LUDUS & PRAGMA

142. Berbincang Bersama Dewi Malam.



142. Berbincang Bersama Dewi Malam.

Ia menurunkan pandangannya. Menatap ujung sepatu putih miliknya yang kasar menggesek rerumputan hijau yang ada di bawahnya. Lampu remang tak terlalu cerah menemani dua gadis yang sedang tak saling tatap kali ini. Sama-sama terdiam dan membisu membiarkan kerikan jangkrik terdengar jelas menguasai suasana. Adam Liandra Kin menunggu sembari menyandarkan tubuhnya pada tiang listrik sisi jalanan. Menatap dari kejauhan sang kekasih yang duduk berjarak sedang dengan si mantan teman sebangkunya. Davira Faranisa dan Davina Fradella Putri.     

Gadis bernama identik namun berbeda takdir dan alur hidup serta kisah percintaannya itu kini sedang duduk bersama. Untuk Davira, ia masih enggan membuka mulutnya sebab tak tahu, harus memulai semuanya dari mana sekarang ini. Davina tahu semua yang menjadi rahasianya. Ia tak bisa mengelak apapun lagi selepas Adam dengan tegas mengatakan bahwa Davira Faranisa adalah kekasihnya dan malam ini mereka sedang berkencan sebagai sepasang kekasih yang baru saja melewati masa sulit di awal hubungan mereka.     

Davira malu! Sebab dirinya terlalu banyak berbohong pada gadis yang ada di sisinya itu. Tak mampu berucap juga menatap paras Davina dengan benar malam ini.     

Ia tak menyangka sungguh. Bertemu dengan Davina dalam keadaan dan situasi tak mendukung seperti tadi benar-benar membaut hatinya kalut sedikit takut. Davira masih ingat kalimat penutup dari si teman dekat bahwa ia akan membenci siapapun yang menjadi kekasih Adam Liandra Kin. Siapapun!     

"Lo gak mau jelasin?" tanya Davina akhirnya menyela. Melirik si teman dekat yang masih menurunkan pandangannya untuk menatap apapun yang ada di bawah ujung sepatunya sekarang ini.     

"Kenapa lo jadi diem kayak gitu setelah kita ketemu tadi?" Ia mengimbuhkan. Sedikit bergeser posisi agar bisa sejenak mendekat pada Davira Faranisa. Memangkas jarak yang tak bisa dibilang dekat itu agar bisa sedikit intim dengan si teman baik yang dikenalnya sejak awal masuk ke sekolah menengah atas.     

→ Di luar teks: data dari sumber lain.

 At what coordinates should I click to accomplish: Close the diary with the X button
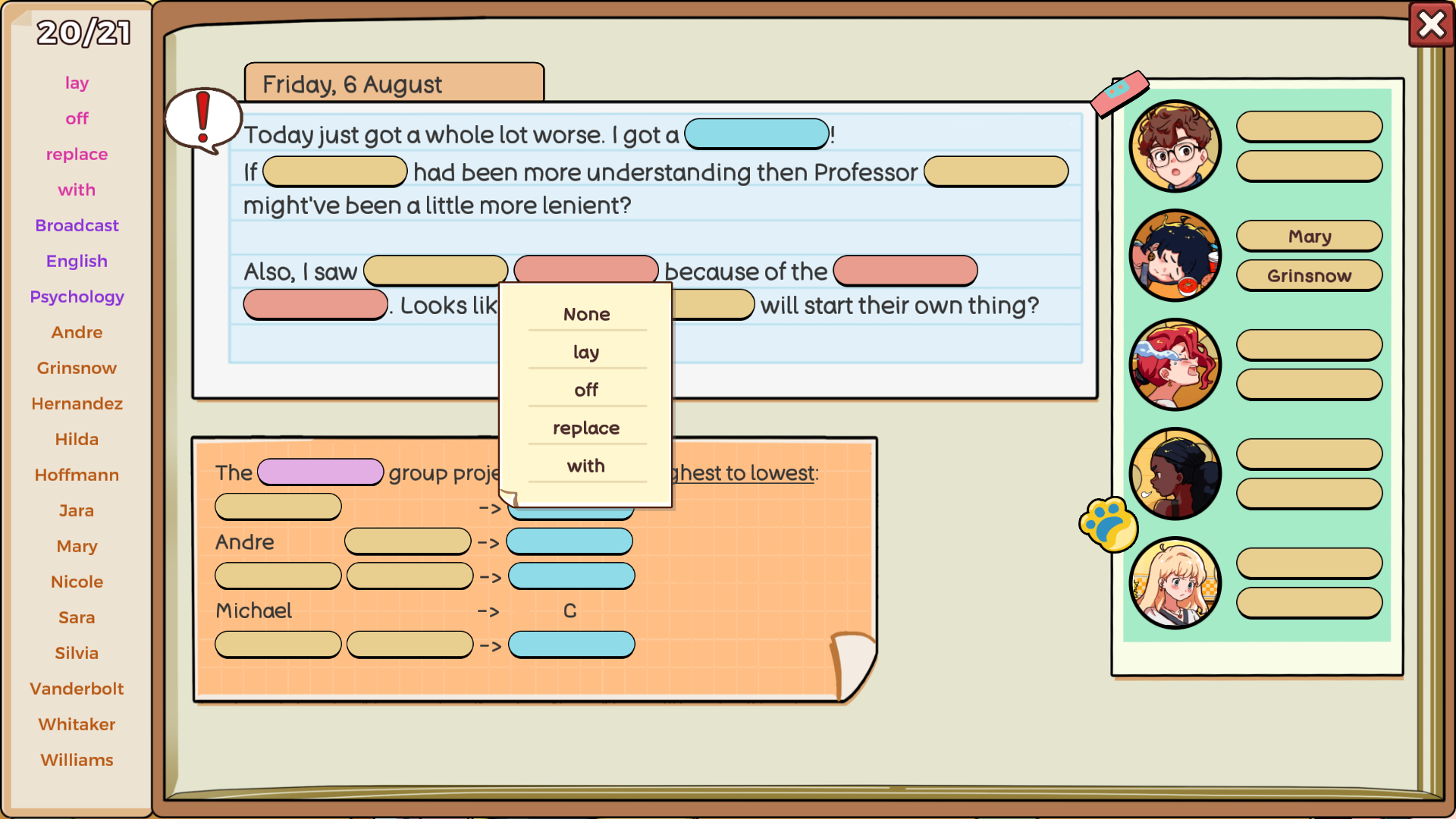tap(1431, 25)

"Davira ... Jangan gitu! Gue jadi gak enak sekarang sama lo." Davina kini sedikit meninggikan volume bicaranya. Bukan membentak namun ia hanya ingin memaksa Davira untuk mendongak, menoleh, dan menatap ke arahnya. Jika tak bisa tersenyum, maka setidaknya tataplah mata Davina. Agar gadis itu bisa memastikan bahwa Davira sedang tak menangis sebab ketahuan berbohong padanya.     

"Maaf," ucapnya lirih. Sukses membuat Davira mengerutkan dahinya samar. Sedikit memiringkan kepala untuk bisa menelisik perubahan ekspresi paras cantik milik Davira Faranisa sekarang ini.     

"Karena udah bohongin gue?" tanya Davina dengan nada santai. Tersenyum kaku untuk menutup pertanyaan singkat darinya itu.     

"Lihat ke arah gue," perintah gadis berponi tipis dengan rambut panjang yang ia biarkan terurai menutupi batas telinga juga punggung miliknya.     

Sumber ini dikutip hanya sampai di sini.